Institutions that make loans but aren’t banks are known (much to their chagrin) as “shadow banks.” They include pension funds, money market funds and asset managers.

Because shadow banks don’t take in deposits, they’re not subject to the same regulations as banks, which allows them to take greater risks. And so far, their riskier bets have been profitable: Returns on private credit since 2000 exceeded loans in the public market by 300 basis points, according to Hamilton Lane, an investment management firm.

These big returns make private credit an appealing business for institutions that once focused mostly on private equity, particularly when interest rates were low. Apollo, for example, now has more than $392 billion in its alternative lending business. Its affiliate, Atlas SP Partners, recently provided $1.4 billion in cash to the beleaguered bank PacWest. Blackstone has $291 billion in credit and insurance assets under management.

Private equity firms are also some of shadow banks’ biggest customers. Because regulations limit how many loans banks can keep on their books, banks have stepped back from underwriting leveraged buyouts as they struggle to sell debt that they committed before interest rates rose.

“We’ve demonstrated over time to be a reliable form of capital that’s really emerged at the forefront, as banks, in this environment at least, have retrenched,” Mark Jenkins, head of global credit at Carlyle, told DealBook.
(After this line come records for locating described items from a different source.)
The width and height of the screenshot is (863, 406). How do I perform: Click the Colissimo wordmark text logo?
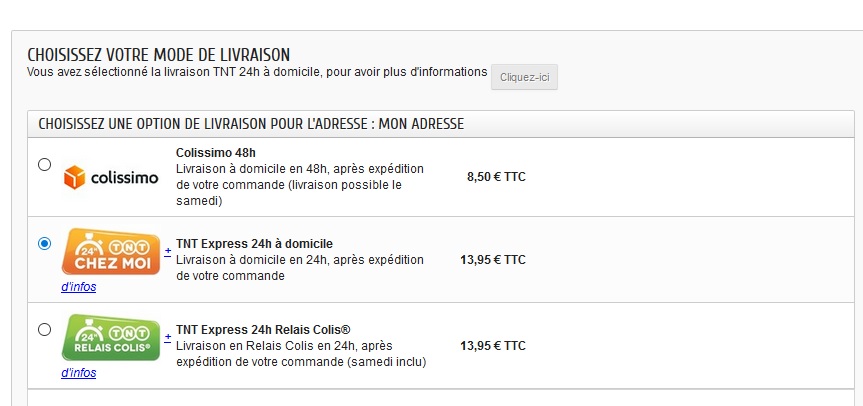[124, 178]
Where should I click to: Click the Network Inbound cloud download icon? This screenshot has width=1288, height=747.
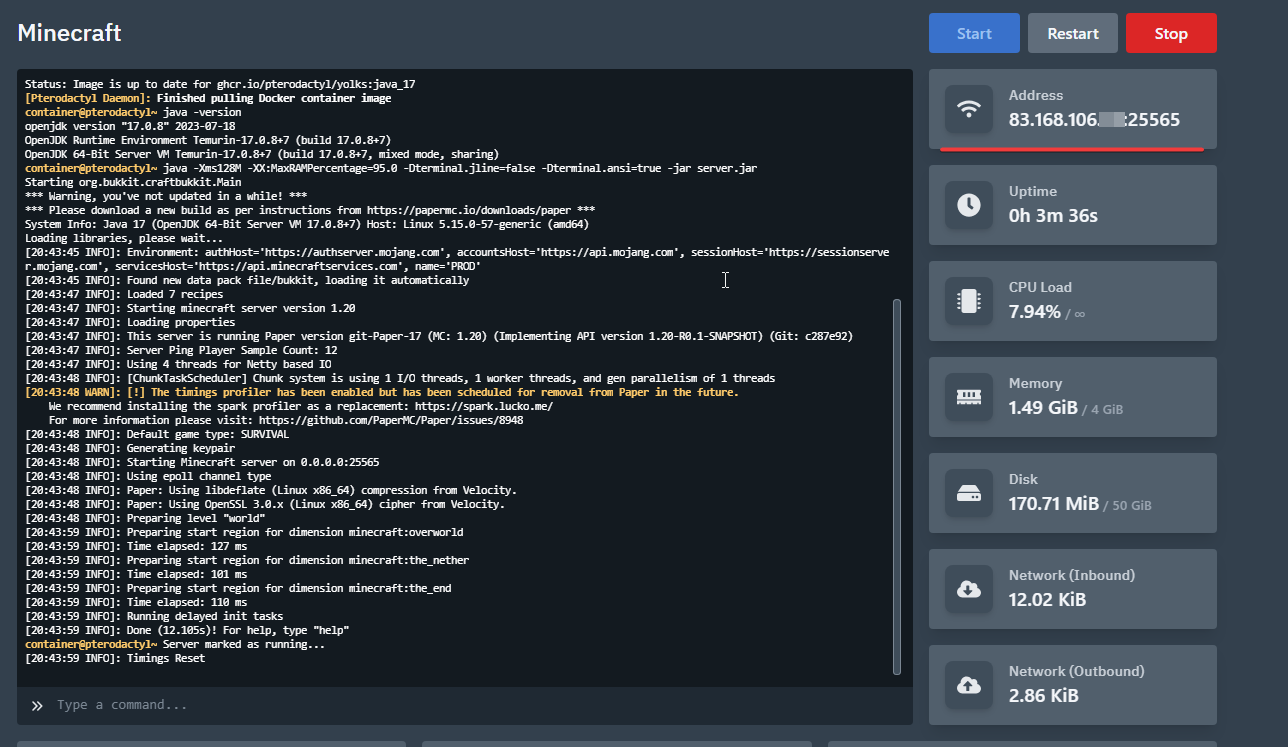(x=968, y=589)
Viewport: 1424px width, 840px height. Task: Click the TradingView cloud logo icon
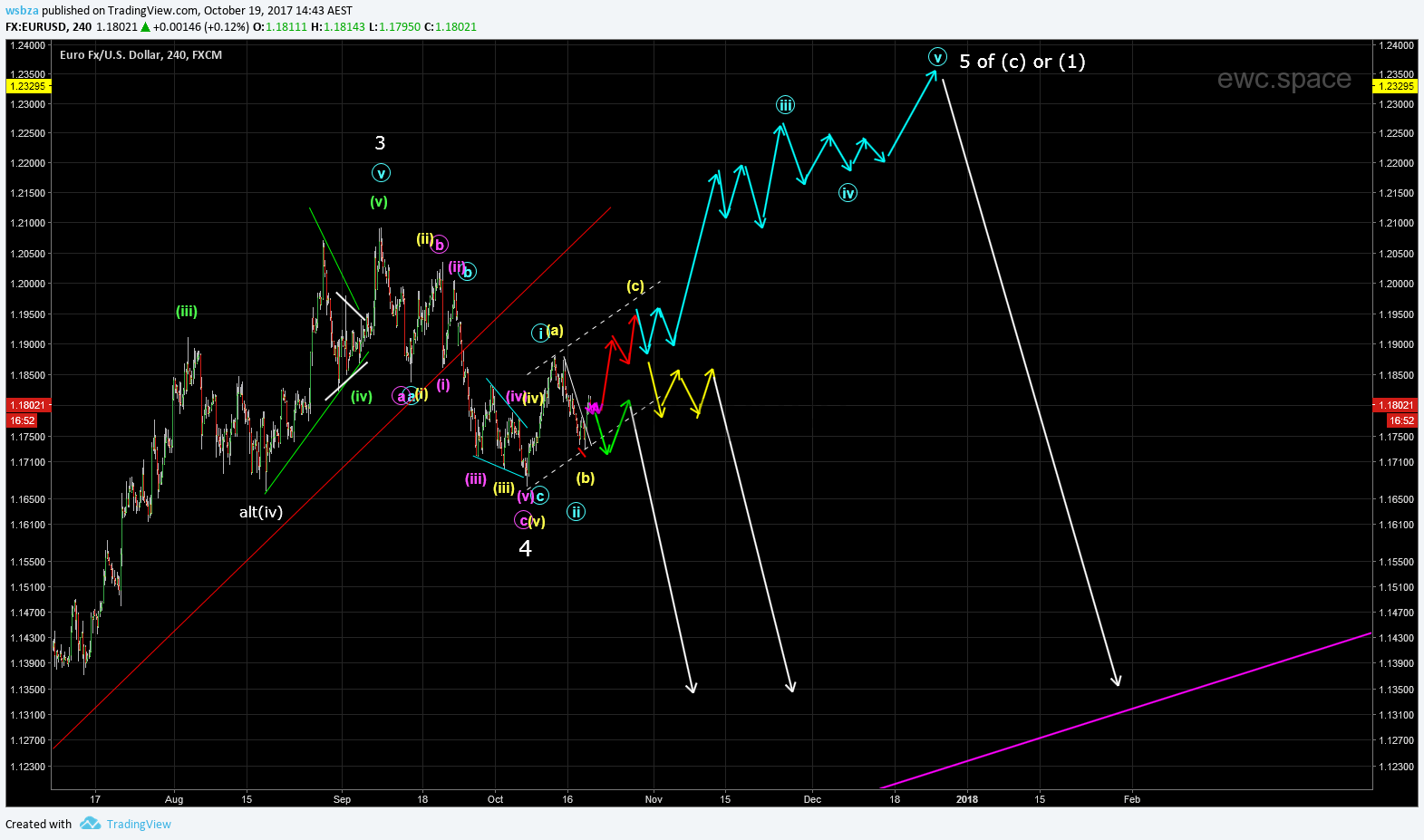click(x=90, y=824)
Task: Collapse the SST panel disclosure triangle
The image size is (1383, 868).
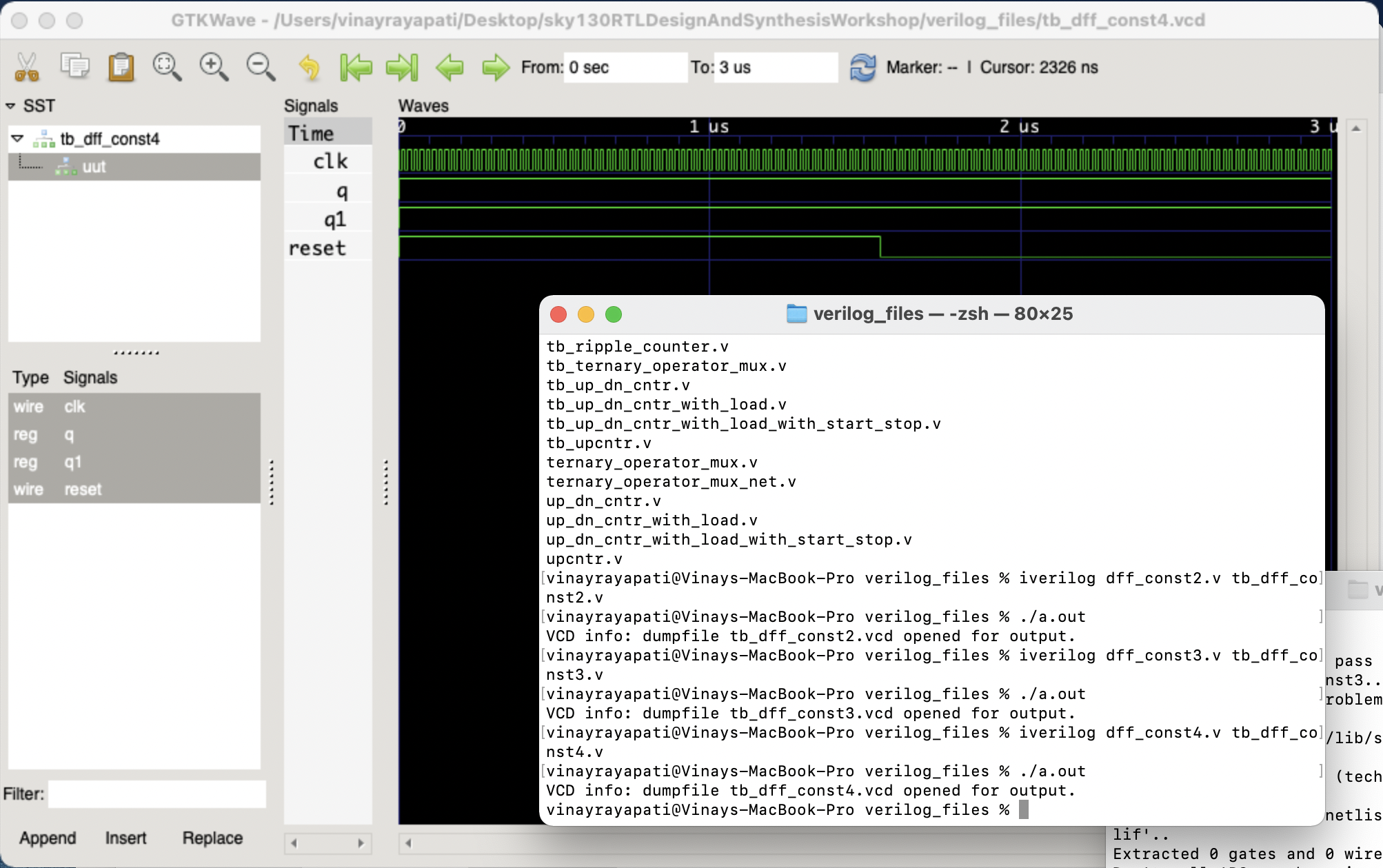Action: (10, 106)
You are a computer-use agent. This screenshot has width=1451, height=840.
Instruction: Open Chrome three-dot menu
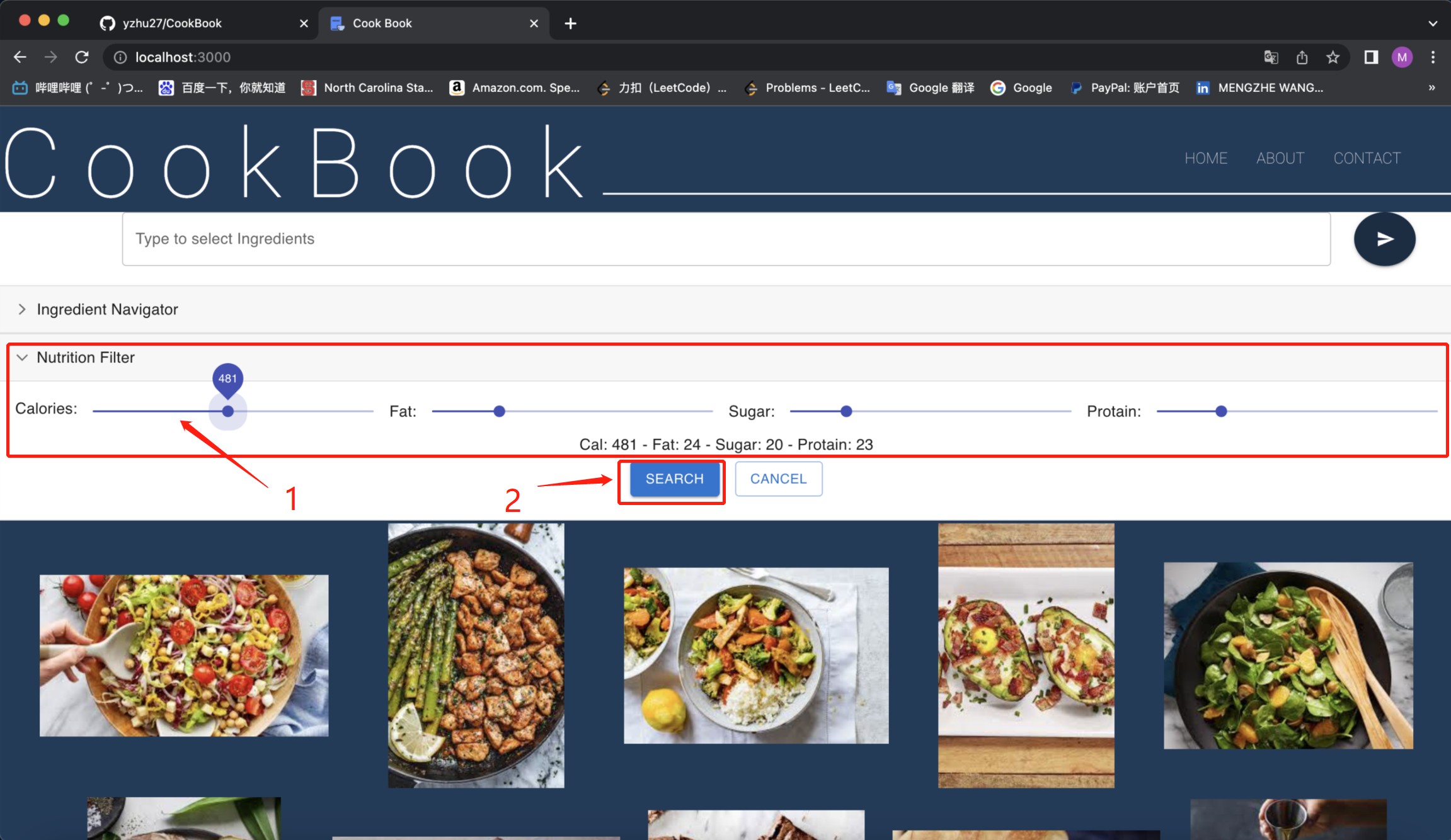[1433, 57]
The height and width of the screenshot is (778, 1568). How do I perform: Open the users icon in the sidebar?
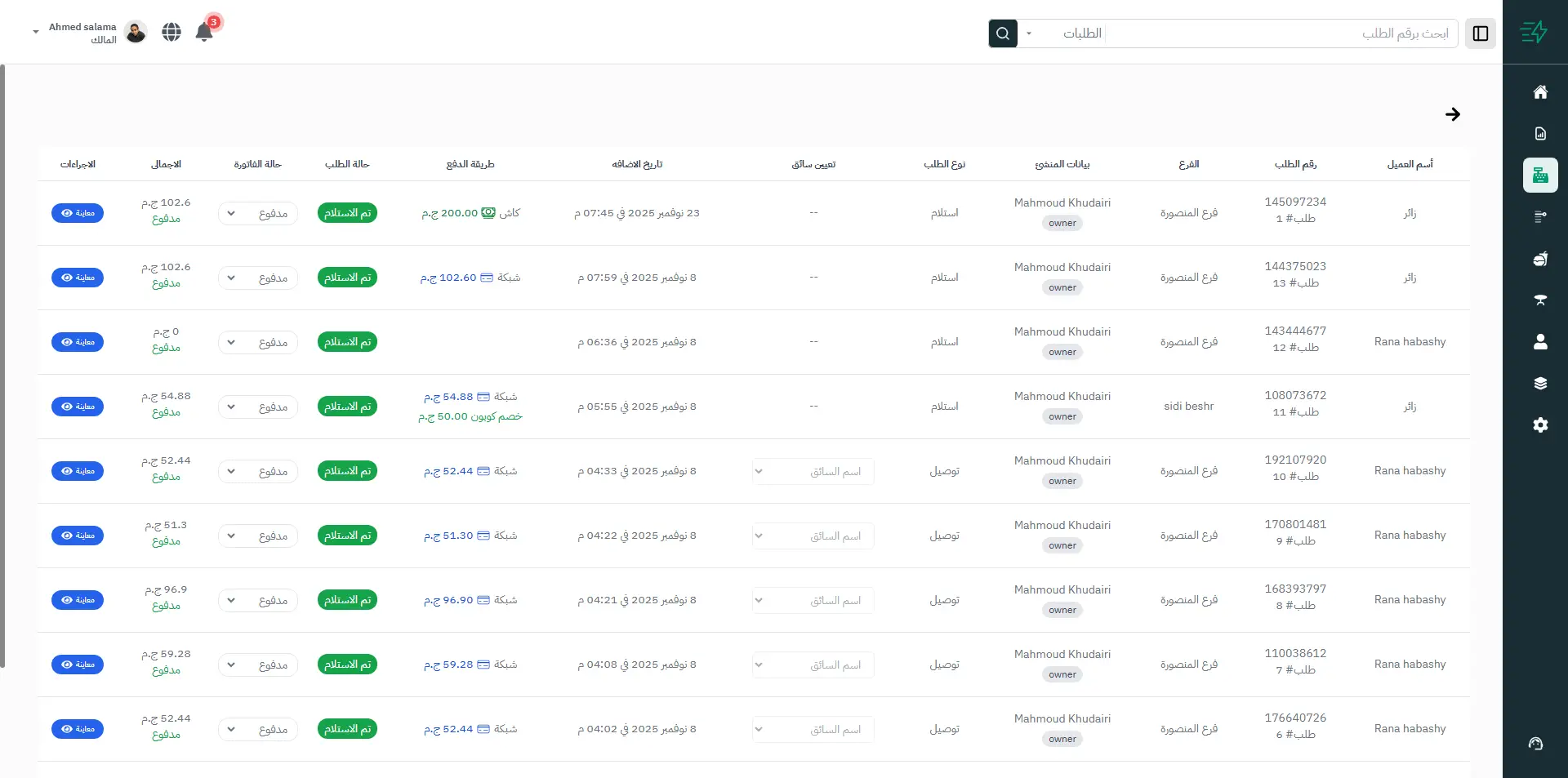coord(1540,343)
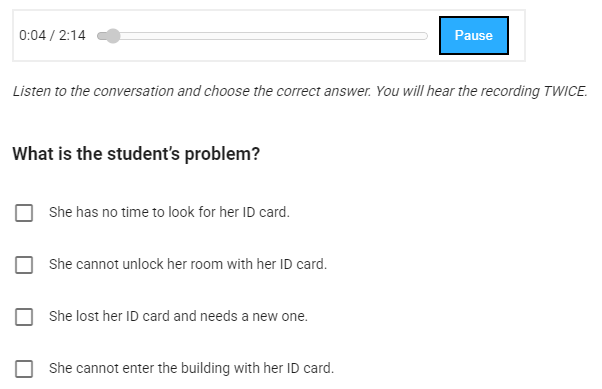The height and width of the screenshot is (389, 602).
Task: Click label 'She cannot unlock her room with her ID card'
Action: pyautogui.click(x=188, y=264)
Direct lending may get another boost as regional banks pull back, particularly in commercial real estate like office buildings, where landlords may be looking to refinance at least $1.5 trillion in mortgage contracts over the next two years, Morgan Stanley analysts estimate. America’s regional banks have accounted for about three quarters of these kinds of loans, Morgan Stanley’s research shows.

“Real estate is going to have to find a new home and I think private credit firms are a pretty large place for that,” Michael Patterson, governing partner at HPS Investment Partners, told DealBook. More broadly, he said: “Reduced credit availability for corporates, large and small, is a thing, and I think private credit is a big part of the solution.”